The two iPod-docking
systems are the Lifestyle V35 and V25 system, retailing at $3,299 and $2,499,
respectively. The third system is the $1,999 Lifestyle T20 system. All are
available now at Bose-owned retail stores,

and Bose’s toll-free number. They will become available through authorized
retailers in the next few weeks, a spokesman said.

All three feature RF
remotes, amplification, 5.1 speaker system, ADAPTiQ automatic room
equalization, and source switching that includes four HDMI 1080p inputs, up
from two in the Lifestyle systems that they replace.
system’s HDMI inputs and output do not support 3D passthrough.

All but the T20
comes with embedded AM/FM tuner and tethered iPod dock. None comes with
embedded DVD player or Blu-ray player. All can be used with the separately sold
SL2 transmitter/receiver package to make the surround speakers wireless.

 In carrying over its DVD-equipped Lifestyle 48
system at $3,999, Bose offers four 5.1-speaker Lifestyle systems, down from as
many as seven in recent years.

 To simplify setup, the three new models
feature Bose’s Unify Intelligent Integration System, which walks consumers
through set-up steps displayed on a connected TV screen.
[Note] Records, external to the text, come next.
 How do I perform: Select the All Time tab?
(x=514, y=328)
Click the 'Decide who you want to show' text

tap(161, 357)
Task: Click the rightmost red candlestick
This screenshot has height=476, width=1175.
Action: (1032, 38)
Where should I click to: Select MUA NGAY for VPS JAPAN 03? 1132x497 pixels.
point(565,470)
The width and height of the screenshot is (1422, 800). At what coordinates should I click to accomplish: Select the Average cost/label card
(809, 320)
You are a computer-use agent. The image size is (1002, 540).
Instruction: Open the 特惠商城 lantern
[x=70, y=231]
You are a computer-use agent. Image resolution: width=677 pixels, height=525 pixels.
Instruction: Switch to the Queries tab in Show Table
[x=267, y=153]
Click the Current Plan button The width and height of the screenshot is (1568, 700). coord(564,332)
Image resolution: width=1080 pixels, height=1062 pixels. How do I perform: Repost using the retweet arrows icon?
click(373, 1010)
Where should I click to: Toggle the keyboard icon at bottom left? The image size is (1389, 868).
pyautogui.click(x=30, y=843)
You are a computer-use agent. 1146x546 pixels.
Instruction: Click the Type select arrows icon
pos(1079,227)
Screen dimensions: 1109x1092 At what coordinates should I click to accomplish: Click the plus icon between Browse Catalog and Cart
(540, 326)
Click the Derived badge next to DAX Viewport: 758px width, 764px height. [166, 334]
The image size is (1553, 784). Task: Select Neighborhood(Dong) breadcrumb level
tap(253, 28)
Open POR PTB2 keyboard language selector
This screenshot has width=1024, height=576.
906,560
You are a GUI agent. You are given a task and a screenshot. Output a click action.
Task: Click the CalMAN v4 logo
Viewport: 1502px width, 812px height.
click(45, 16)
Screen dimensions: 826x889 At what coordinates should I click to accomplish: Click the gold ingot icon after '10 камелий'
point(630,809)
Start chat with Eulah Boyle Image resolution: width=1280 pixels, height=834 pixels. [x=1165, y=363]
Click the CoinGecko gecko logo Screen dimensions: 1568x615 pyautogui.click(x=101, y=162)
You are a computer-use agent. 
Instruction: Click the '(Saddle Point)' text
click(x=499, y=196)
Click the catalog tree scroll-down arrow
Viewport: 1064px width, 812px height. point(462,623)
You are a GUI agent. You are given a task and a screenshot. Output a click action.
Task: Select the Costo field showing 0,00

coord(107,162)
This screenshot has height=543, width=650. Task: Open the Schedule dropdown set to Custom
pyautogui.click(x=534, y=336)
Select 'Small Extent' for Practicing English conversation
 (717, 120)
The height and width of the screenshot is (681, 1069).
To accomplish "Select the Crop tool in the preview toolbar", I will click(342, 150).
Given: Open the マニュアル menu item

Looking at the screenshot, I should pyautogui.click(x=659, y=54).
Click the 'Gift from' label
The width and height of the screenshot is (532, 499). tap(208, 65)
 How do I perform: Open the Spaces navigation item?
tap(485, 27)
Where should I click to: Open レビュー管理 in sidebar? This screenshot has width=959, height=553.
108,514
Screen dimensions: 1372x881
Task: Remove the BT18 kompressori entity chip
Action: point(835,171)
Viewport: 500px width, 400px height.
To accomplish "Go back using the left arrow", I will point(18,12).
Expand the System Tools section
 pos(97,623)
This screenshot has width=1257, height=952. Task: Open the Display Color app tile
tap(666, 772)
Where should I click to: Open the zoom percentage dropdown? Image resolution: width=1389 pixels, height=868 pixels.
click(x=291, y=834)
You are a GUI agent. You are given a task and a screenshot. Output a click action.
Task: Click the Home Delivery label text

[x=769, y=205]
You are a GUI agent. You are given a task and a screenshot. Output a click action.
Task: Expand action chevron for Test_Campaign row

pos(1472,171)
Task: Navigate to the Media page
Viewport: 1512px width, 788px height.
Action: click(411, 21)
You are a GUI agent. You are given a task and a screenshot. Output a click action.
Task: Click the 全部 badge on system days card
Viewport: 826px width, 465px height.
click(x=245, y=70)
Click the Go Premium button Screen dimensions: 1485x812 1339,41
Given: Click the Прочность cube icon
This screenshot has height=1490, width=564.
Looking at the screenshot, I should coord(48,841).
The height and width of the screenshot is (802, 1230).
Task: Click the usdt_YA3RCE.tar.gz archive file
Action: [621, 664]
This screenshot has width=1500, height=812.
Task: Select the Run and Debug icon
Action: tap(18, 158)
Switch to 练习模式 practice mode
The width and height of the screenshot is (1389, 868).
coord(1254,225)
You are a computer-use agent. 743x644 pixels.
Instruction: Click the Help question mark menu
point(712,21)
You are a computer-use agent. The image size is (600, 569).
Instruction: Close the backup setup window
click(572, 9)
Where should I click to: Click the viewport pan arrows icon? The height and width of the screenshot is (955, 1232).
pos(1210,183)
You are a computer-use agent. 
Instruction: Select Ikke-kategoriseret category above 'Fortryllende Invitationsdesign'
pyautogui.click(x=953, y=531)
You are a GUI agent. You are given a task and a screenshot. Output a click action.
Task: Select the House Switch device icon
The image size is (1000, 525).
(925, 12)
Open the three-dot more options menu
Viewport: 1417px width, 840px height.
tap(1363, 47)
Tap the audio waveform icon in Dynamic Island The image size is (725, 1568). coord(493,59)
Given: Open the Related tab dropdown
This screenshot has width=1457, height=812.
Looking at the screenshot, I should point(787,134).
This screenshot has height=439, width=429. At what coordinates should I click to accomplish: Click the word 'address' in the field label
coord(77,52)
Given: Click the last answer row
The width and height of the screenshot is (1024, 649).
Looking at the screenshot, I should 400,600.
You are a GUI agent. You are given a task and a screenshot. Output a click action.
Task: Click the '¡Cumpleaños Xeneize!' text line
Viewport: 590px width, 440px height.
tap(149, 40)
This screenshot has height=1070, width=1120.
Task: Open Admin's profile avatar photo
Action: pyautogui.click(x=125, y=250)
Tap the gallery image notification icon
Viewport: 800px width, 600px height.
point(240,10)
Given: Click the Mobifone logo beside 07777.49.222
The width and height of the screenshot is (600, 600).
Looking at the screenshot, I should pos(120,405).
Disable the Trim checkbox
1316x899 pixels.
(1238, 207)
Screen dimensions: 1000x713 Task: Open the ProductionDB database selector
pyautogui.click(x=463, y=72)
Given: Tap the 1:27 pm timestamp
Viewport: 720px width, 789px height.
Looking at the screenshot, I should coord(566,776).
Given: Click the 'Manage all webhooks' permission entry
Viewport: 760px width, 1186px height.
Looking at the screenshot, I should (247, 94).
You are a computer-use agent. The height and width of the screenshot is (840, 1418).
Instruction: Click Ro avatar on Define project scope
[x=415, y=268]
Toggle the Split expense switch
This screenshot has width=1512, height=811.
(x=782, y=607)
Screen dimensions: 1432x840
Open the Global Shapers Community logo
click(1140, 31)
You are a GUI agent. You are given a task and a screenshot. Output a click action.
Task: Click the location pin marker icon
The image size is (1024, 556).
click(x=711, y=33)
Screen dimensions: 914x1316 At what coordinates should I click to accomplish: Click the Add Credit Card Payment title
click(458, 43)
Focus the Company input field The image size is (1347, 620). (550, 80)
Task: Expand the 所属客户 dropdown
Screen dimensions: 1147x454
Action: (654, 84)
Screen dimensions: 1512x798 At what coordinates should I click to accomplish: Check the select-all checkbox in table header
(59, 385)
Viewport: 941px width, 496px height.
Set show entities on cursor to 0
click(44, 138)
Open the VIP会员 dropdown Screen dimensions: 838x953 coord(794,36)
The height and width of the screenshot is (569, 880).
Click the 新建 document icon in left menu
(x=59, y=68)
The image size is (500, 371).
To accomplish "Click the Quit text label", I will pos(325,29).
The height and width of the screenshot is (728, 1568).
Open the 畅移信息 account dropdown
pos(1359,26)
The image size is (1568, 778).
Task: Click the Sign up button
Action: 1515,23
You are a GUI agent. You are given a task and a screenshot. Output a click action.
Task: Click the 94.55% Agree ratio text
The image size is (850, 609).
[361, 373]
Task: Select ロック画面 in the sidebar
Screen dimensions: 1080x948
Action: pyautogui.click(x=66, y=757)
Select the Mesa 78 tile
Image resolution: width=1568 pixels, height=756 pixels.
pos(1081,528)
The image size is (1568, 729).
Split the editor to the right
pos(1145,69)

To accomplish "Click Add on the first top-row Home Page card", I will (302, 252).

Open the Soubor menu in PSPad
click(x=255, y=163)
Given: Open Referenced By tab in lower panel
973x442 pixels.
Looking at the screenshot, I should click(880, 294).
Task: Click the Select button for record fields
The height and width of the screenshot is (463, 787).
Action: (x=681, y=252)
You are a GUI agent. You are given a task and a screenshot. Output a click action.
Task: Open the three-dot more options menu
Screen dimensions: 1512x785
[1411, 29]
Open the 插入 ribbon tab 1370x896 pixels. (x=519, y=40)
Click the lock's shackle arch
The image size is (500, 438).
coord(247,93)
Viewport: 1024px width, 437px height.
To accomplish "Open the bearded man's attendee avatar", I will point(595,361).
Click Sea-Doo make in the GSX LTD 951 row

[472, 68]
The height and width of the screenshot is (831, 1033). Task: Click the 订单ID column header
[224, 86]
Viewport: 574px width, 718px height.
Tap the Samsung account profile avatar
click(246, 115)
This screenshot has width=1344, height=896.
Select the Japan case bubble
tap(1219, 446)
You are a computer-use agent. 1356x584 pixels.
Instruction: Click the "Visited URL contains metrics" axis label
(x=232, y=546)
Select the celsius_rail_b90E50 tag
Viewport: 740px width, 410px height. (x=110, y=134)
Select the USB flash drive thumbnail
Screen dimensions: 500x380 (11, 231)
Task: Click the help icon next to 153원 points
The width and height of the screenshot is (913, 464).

Bose said the
instructions, written in simplified language, include pictures of the connectors
to use and recommend the right cables to use. The control console senses when a
connection is made, and the display confirms that the connection was made

 To simplify operation, consumers use Bose’s
own RF remote to control connected audio and video sources. To enable control
of other-brand sources via Bose’s remote, consumers point the source remote at
the main Lifestyle control console, which incorporates a database of IR codes. The
console identifies the type and brand of source, and after the consumer follows
onscreen instructions, the connected source can be controlled from the Bose
remote via the console’s front-panel IR blaster, a spokesman said.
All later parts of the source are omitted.